Marginalia contains the following:

1. "Foreword," by August Derleth & Donald Wandrei
2. "Imprisoned with the Pharaohs" (with Harry Houdini)
3. "Medusa's Coil" (with Zealia Brown (Reed) Bishop)
4. "Winged Death" (with Hazel Heald)
5. "The Man of Stone" (with Hazel Heald)
6. "Notes on the Writing of Weird Fiction"
7. "Some Notes on Interplanetary Fiction"
8. "Lord Dunsany and His Work"
9. "Heritage or Modernism: Common Sense in Art Forms"

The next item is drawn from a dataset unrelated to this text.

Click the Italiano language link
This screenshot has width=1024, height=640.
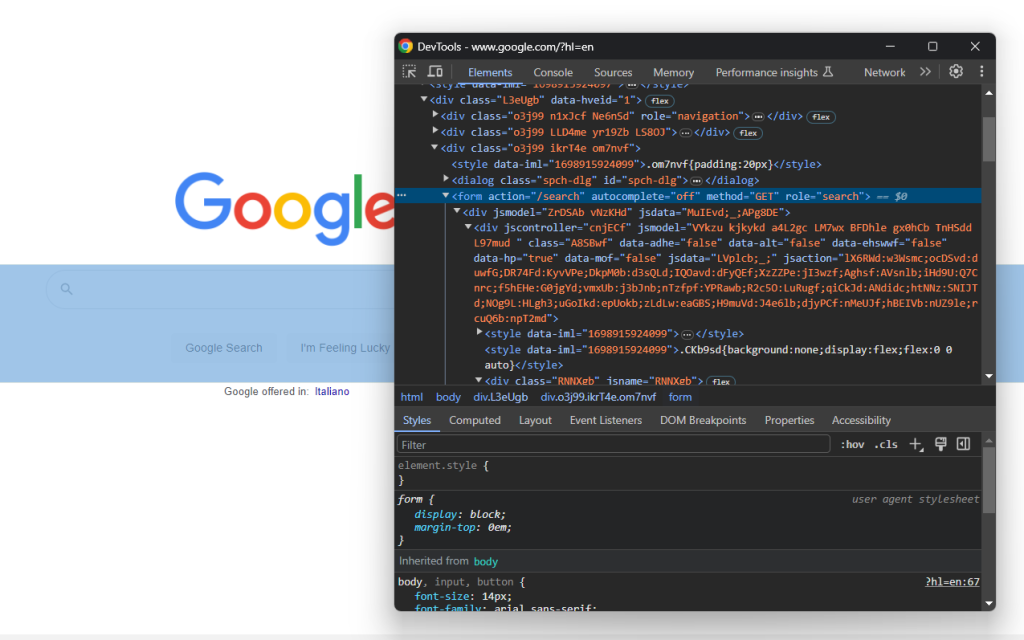click(332, 391)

10. "Some Backgrounds of Fairyland"
11. "Some Causes of Self-Immolation"
12. "A Guide to Charleston, South Carolina"
13. "Observations on Several Parts of North America"

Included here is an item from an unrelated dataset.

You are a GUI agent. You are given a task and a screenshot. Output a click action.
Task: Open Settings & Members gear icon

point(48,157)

14. "The Beast in the Cave"
15. "The Transition of Juan Romero"
16. "Azathoth"
17. "The Book"
18. "The Descendant"
19. "The Very Old Folk"
20. "The Thing in the Moonlight"
21. "Two Comments"
22. "His Own Most Fantastic Creation" by Winfield Townley Scott
23. "Some Random Memories" by Frank Belknap Long
24. "H. P. Lovecraft: An Appreciation" by T. O. Mabbott
25. "The Wind That Is in the Grass: A Memoir of H. P. Lovecraft" by R. H. Barlow
26. "Lovecraft and Science" by Kenneth Sterling
27. "Lovecraft as a Formative Influence" by August Derleth
28. "The Dweller in Darkness" by Donald Wandrei
29. "To Howard Phillips Lovecraft" by Clark Ashton Smith
30. "H.P.L." by Henry Kuttner
31. "Lost Dream" by Emil Petaja
32. "To Howard Phillips Lovecraft" by Francis Flagg
33. "Elegy: In Providence the Spring ..." by August Derleth
34. "From the Outsider: H. P. Lovecraft" by Charles E. White
35. "In Memoriam: H. P. Lovecraft" by Richard Ely Morse

==Reception==
New York Times reviewer Marjorie Farber said Marginalia "should cause intense satisfaction among the disciples of the late great Master of Necrology", commenting that Lovecraft's "whole career seems an effective protest against 'natural laws', against genuine scholarship and against literary craftsmanship". E. F. Bleiler noted that "The guest memoirs and essays are of varying interest", but that "Lovecraft's fiction is juvenile or minor. His essays are more significant". Lovecraft bibliographer Francis T. Laney described the volume as "a glorified fan magazine in book format. . . . [presenting] an unforgettable composite view of Lovecraft as a man".